On Jun 12, 2017, at 2:25 PM, Phil B <[hidden email]> wrote:

Eliot,

Thanks for the info, that's good to know.  I probably should have been explicit in that I am only bumping it up this high to troubleshoot a rather annoying startup bug in my code. When it crashes as a result of the stack overflow the trace is pretty useless (iirc, about 1/2 a page of INVALID REFERENCE so I'm mostly flying blind.)  Bumping up the limit is allowing me to get a better view of where things are going wrong and I plan to drop back once I've resolved it.

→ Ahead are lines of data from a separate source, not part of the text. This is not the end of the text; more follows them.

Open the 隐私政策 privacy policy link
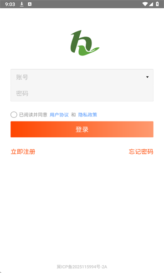This screenshot has height=273, width=164. (x=87, y=115)
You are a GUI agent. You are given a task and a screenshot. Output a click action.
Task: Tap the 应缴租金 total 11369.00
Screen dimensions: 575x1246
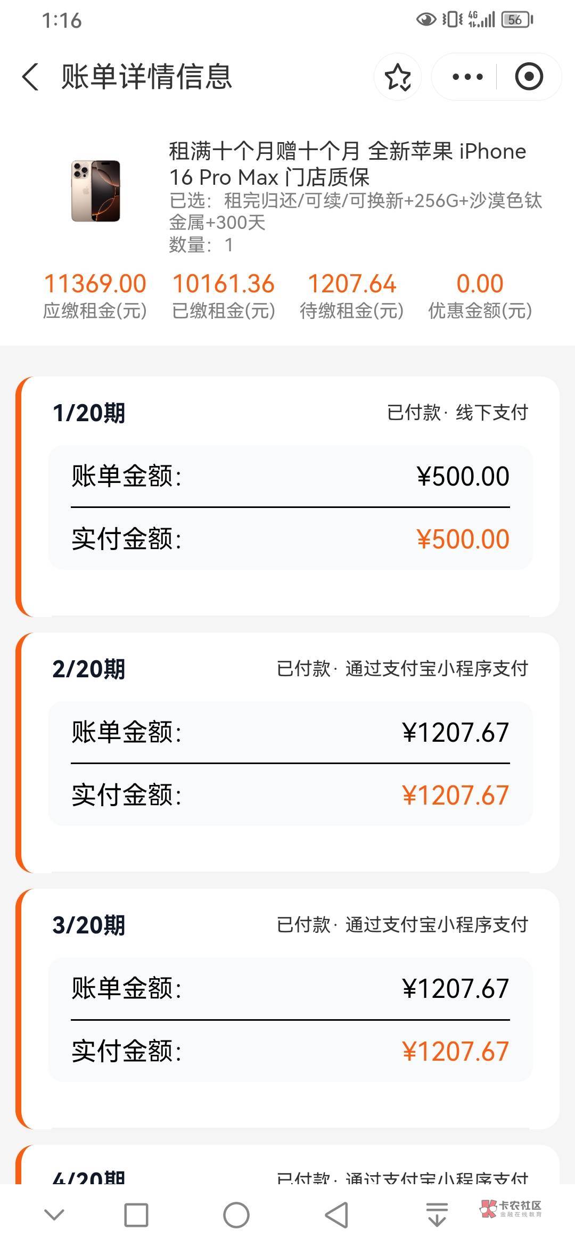pos(95,284)
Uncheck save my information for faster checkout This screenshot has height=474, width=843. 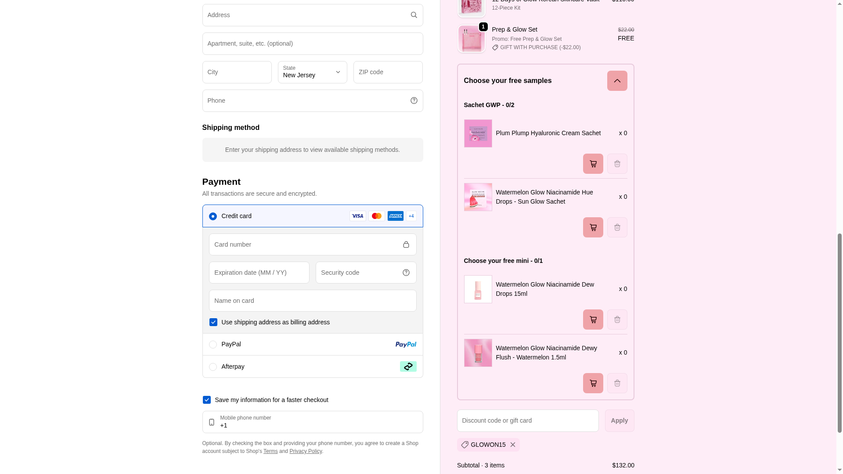207,400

A better way to debug thus will be to set a breakpoint in the scavenger and the GC on every GC.  Stack overflow in a language like Smalltalk where activations are objects means that the heap grows as the stack grows.  (The stack pages in the stack zone can be seen as an allocation cache for the most recent activations, reducing the pressure on the GC).  So if run under gdb (lldb on Mac) and you print the stack in each GC you should be able to at least see where the infinite recursion is coming from before the system runs out of memory:

(gdb) b doScavenge

breakpoint 1 set at NNNN

(gdb) commands 1

call printStackCallStackOf(framePointer)

end

(gdb) run myimage.image

You can use

(gdb) call pushOutputFile("stack.log")

to get the vm to send subsequent output to a file and 

(gdb) call popOutputFile()

to close the log.

Thanks,

Phil

On Jun 12, 2017 4:43 PM, "Eliot Miranda" <[hidden email]> wrote:

Hi Phil,

> On Jun 12, 2017, at 12:50 PM, Phil B <[hidden email]> wrote:
>
> In trying to troubleshoot an issue, I needed to bump up the stackpages parameter.  On 64-bit Linux, a value of 600 worked but 1000 segfaulted so I was just wondering what the limit(s) are for it?

There are no explicit limits.  The set fault you're seeing is as a result of the stack pages being allocated on the c stack.  When the number is high the stack overflows and boom.

A word to the wise: too high a value and scavenging performance falls (stack pages are implicitly roots into new space), and become performance falls (all activations in stack space are scanned post become to avoid a read barrier on inst var fetch).

The default value was 192, a value chosen to exceed qwaq server process usage, but both at Cadence and in Spur profiling we found that was not a good value and pulled it back to 64 (IIRC).

I'm curious as to why are you exploring such high values.

 

Hi Phil,

    via vmParameterAt: you'll access

60 number of stack page overflows since startup (read-only; Cog VMs only)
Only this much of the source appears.